Thread safety

A key, and unfortunately often not a clearly apparent, issue when developing multithreaded applications is that of thread safety. thread-safe, or, as the man pages like to specify it, MT-Safe, function or API is one that can be safely executed in parallel by multiple threads with no adverse issue.

To understand what this thread-safety issue actually is, let's go back to one of the programs we saw in Appendix A, File I/O Essentials; you can find the source code within the book's GitHub repository: https://github.com/PacktPublishing/Hands-on-System-Programming-with-Linux/blob/master/A_fileio/iobuf.c. In this program, we used fopen(3) to open a file in append mode and then performed some I/O (reads/writes) upon it; we duplicate a small paragraph of that chapter here:

  • We fopen(3) a stream (in append mode: a) to our destination, just a regular file in the /tmp directory (it will be created if it does not exist)
  • Then, in a loop, for a number of iterations provided by the user as a parameter, we will do the following:
    • Read several (512) bytes from the source stream (they will be random values) via the fread(3) stdio library API
    • Write those values to our destination stream via the fwrite(3) stdio library API (checking for EOF and/or error conditions)

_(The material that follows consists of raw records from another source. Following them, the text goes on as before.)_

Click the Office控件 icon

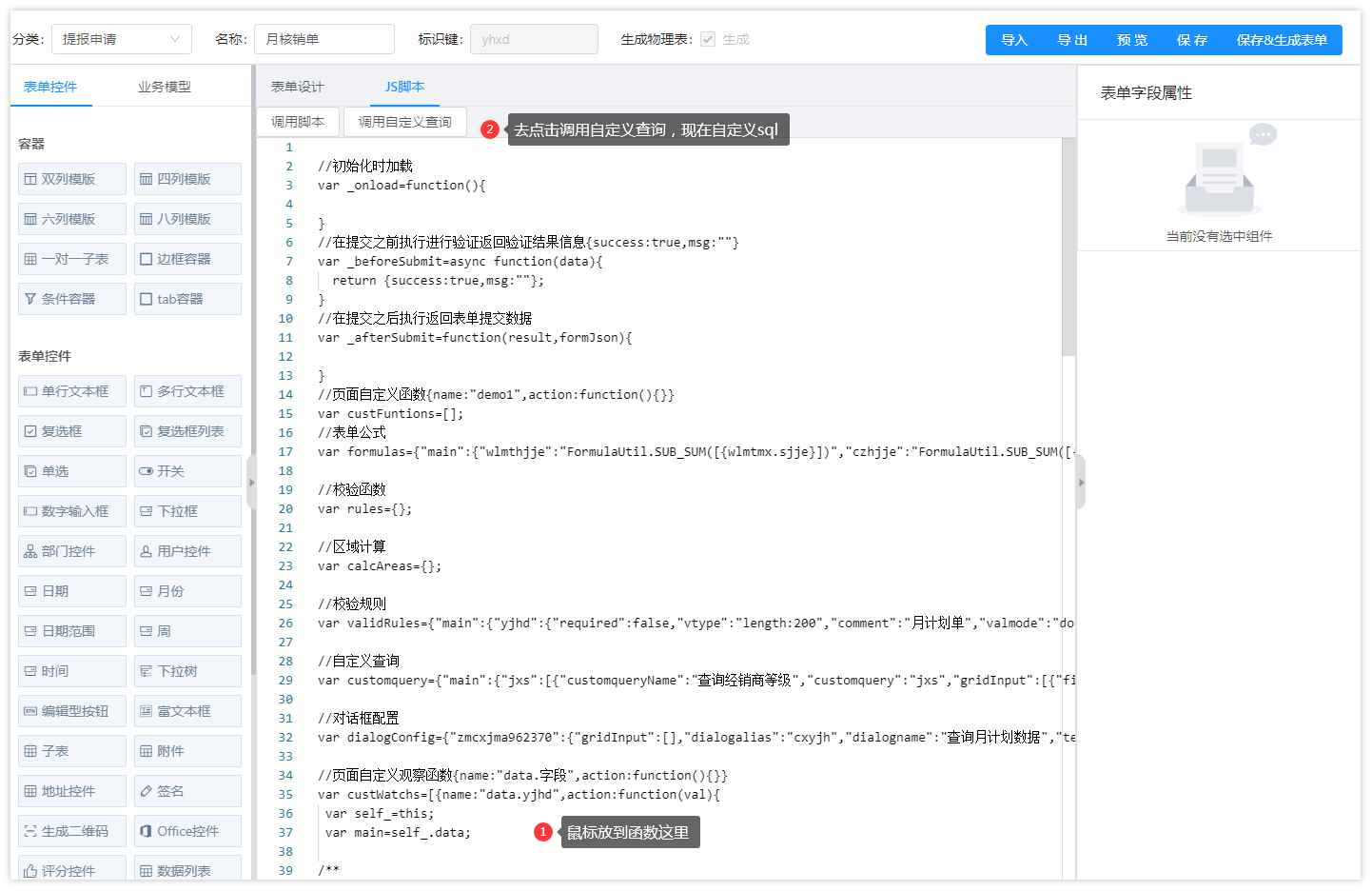click(x=147, y=831)
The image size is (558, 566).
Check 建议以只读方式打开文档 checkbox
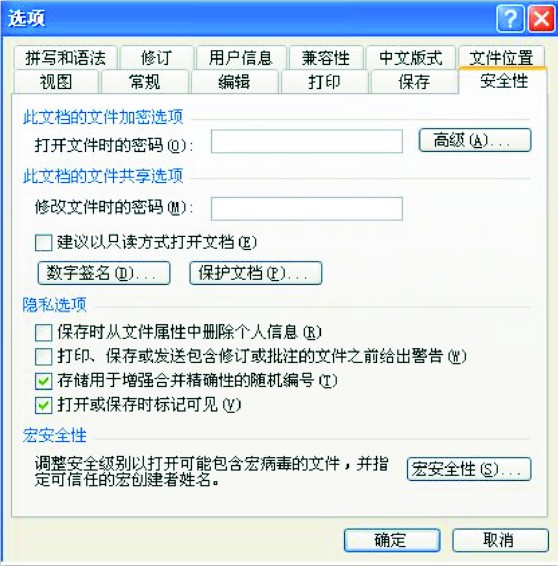[44, 243]
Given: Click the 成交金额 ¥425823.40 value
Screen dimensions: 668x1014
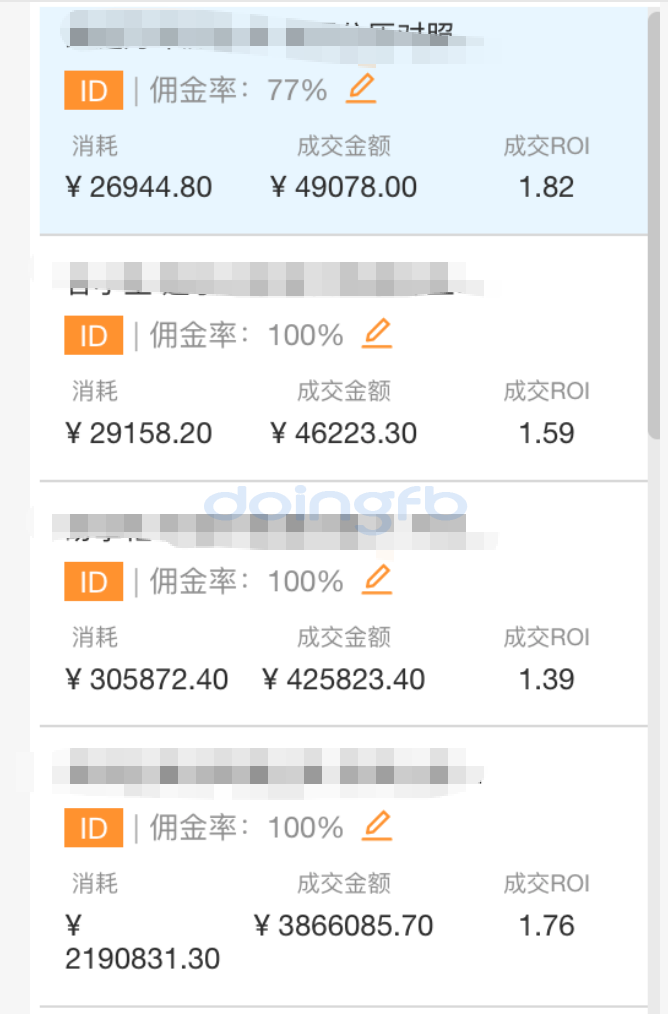Looking at the screenshot, I should 344,680.
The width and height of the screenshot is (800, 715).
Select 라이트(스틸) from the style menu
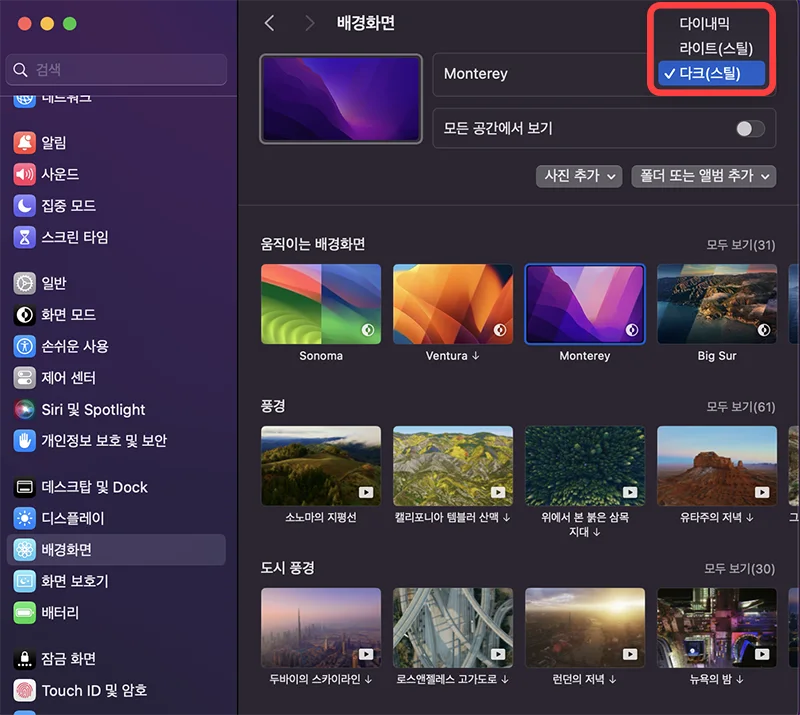pyautogui.click(x=713, y=47)
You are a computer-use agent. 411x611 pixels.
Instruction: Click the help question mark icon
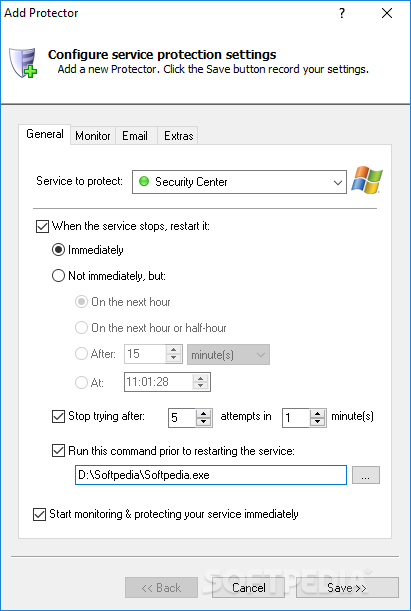(342, 13)
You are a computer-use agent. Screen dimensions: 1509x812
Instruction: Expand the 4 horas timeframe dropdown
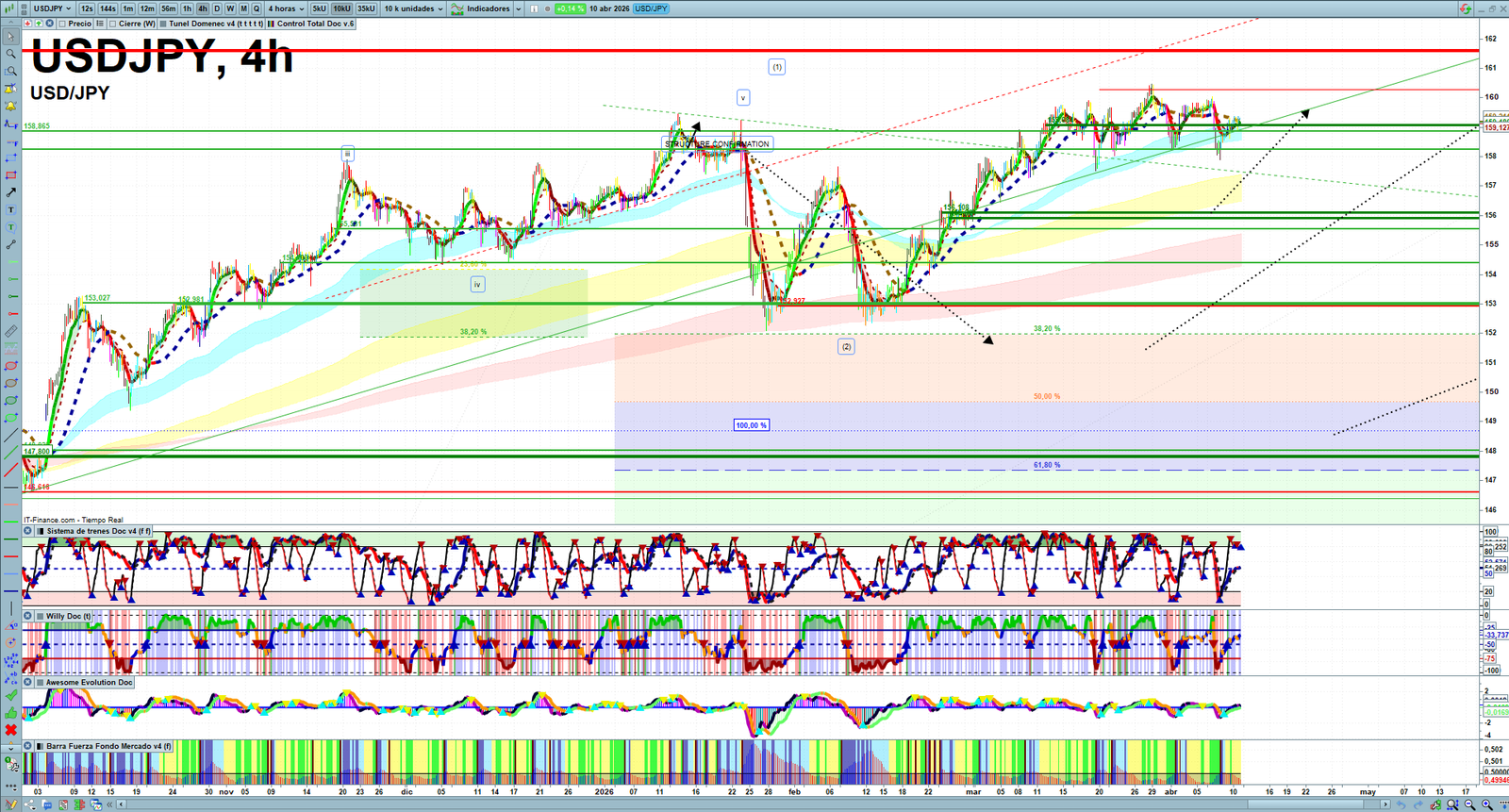click(286, 8)
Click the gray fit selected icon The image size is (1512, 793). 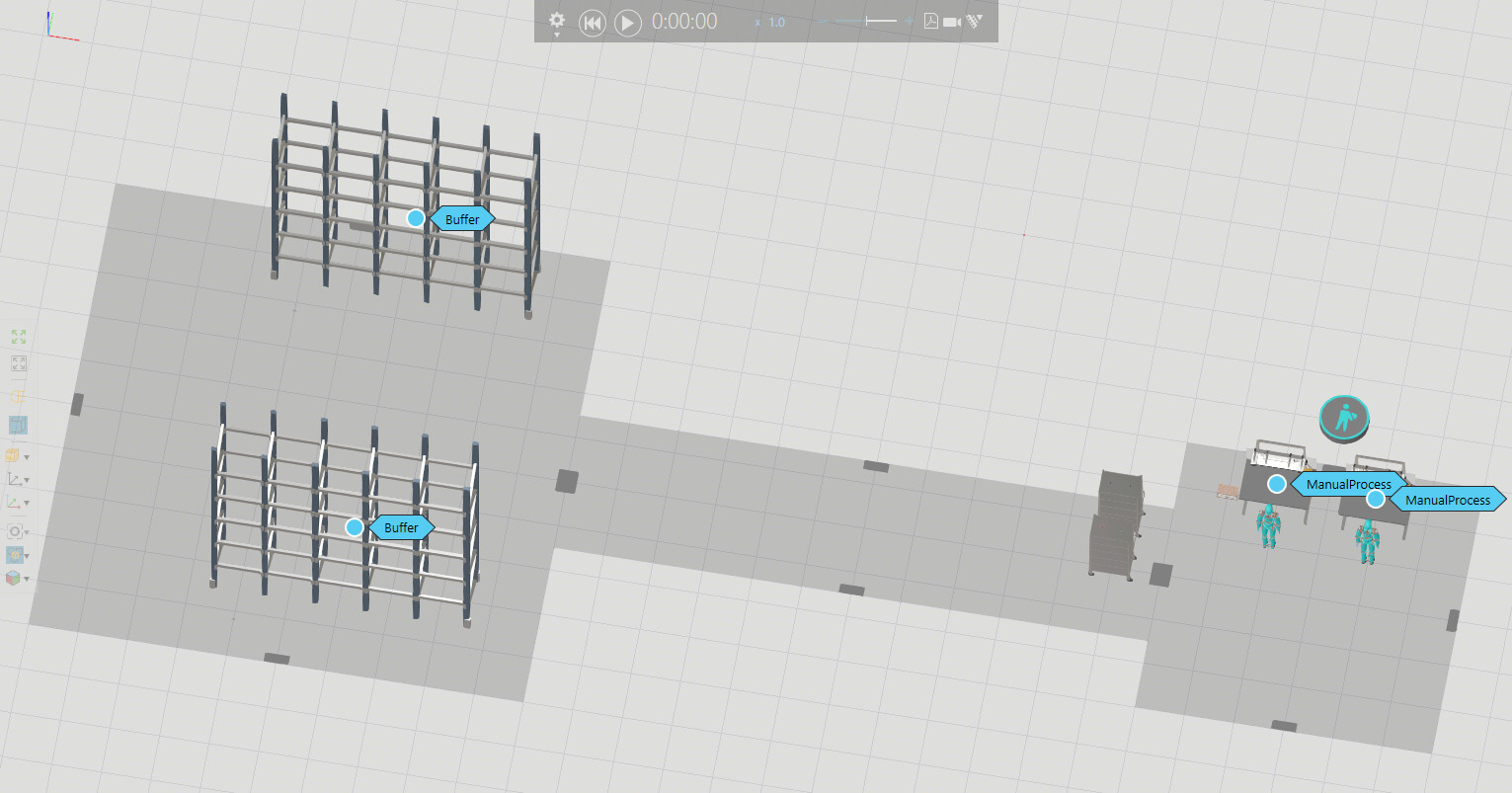pyautogui.click(x=18, y=364)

Here's a snippet of the code, mainly the testit function performs the actual I/O; refer to: https://github.com/PacktPublishing/Hands-on-System-Programming-with-Linux/blob/master/A_fileio/iobuf.c:

static char *gbuf = NULL;

static void testit(FILE * wrstrm, FILE * rdstrm, int numio)
{
int i, syscalls = NREAD*numio/getpagesize();
size_t fnr=0;

if (syscalls <= 0)
syscalls = 1;
VPRINT("numio=%d total rdwr=%u expected # rw syscalls=%d ",
numio, NREAD*numio, NREAD*numio/getpagesize());

for (i = 0; i < numio; i++) {
fnr = fread(gbuf, 1, NREAD, rdstrm);
if (!fnr)
FATAL("fread on /dev/urandom failed ");

if (!fwrite(gbuf, 1, fnr, wrstrm)) {
free(gbuf);
if (feof(wrstrm))
return;
if (ferror(wrstrm))
FATAL("fwrite on our file failed ");
}
}
}

Notice the first line of code, it's really important to our discussion; the memory buffer used to hold the source and destination data is a global (static) variable, gbuf

Here's where it's allocated in the main() function of the app:

...
gbuf = malloc(NREAD);
if (!gbuf)
FATAL("malloc %zu failed! ", NREAD);
...

So what? In Appendix A, File I/O Essentials, we worked with the implicit assumption that the process is single-threaded; so long as this assumption remains true, the program will work well. But think carefully about this; the moment we want to port this program to become multithreaded-capable, the code is not good enough. Why? It should be quite clear: if multiple threads simultaneously execute the code of the testit function (which is exactly the expectation), the presence of the global shared writable memory variable, gbuf, tells us that we will have critical sections in the code path. As we learned in detail in Chapter 15, Multithreading with Pthreads Part II - Synchronization, every critical section must be either eliminated or protected to prevent data races. 

In the preceding code fragment, we happily invoke both fread(3) and fwrite(3) on this global buffer without any protection whatsoeverJust visualize multiple threads that run through this code path simultaneously; the result is havoc.

So, now we can see it and conclude that the testit function is not thread-safe (at the very least, the programmer must document this fact, preventing others from using the code in a multithreaded application!).

Worse imagine that the preceding thread-unsafe function we developed is merged into a shared library (often referred to as a shared object file on Unix/Linux); any (multithreaded) application that links into this library will have access to this function. If multiple threads of such an application ever invoke it, we have a potential race—a bug, a defect! Not just that, such defects are the really hard-to-spot and hard-to-understand ones, causing issues and perhaps all kinds of temporary bandage fixes (which only make the situation worse and the customer even less confident in the software). Disasters are caused in seemingly innocent ways indeed.

Our conclusion on this is either render the function thread-safe, or clearly document it as being thread-unsafe (and only use it, if at all, in a single-threaded context).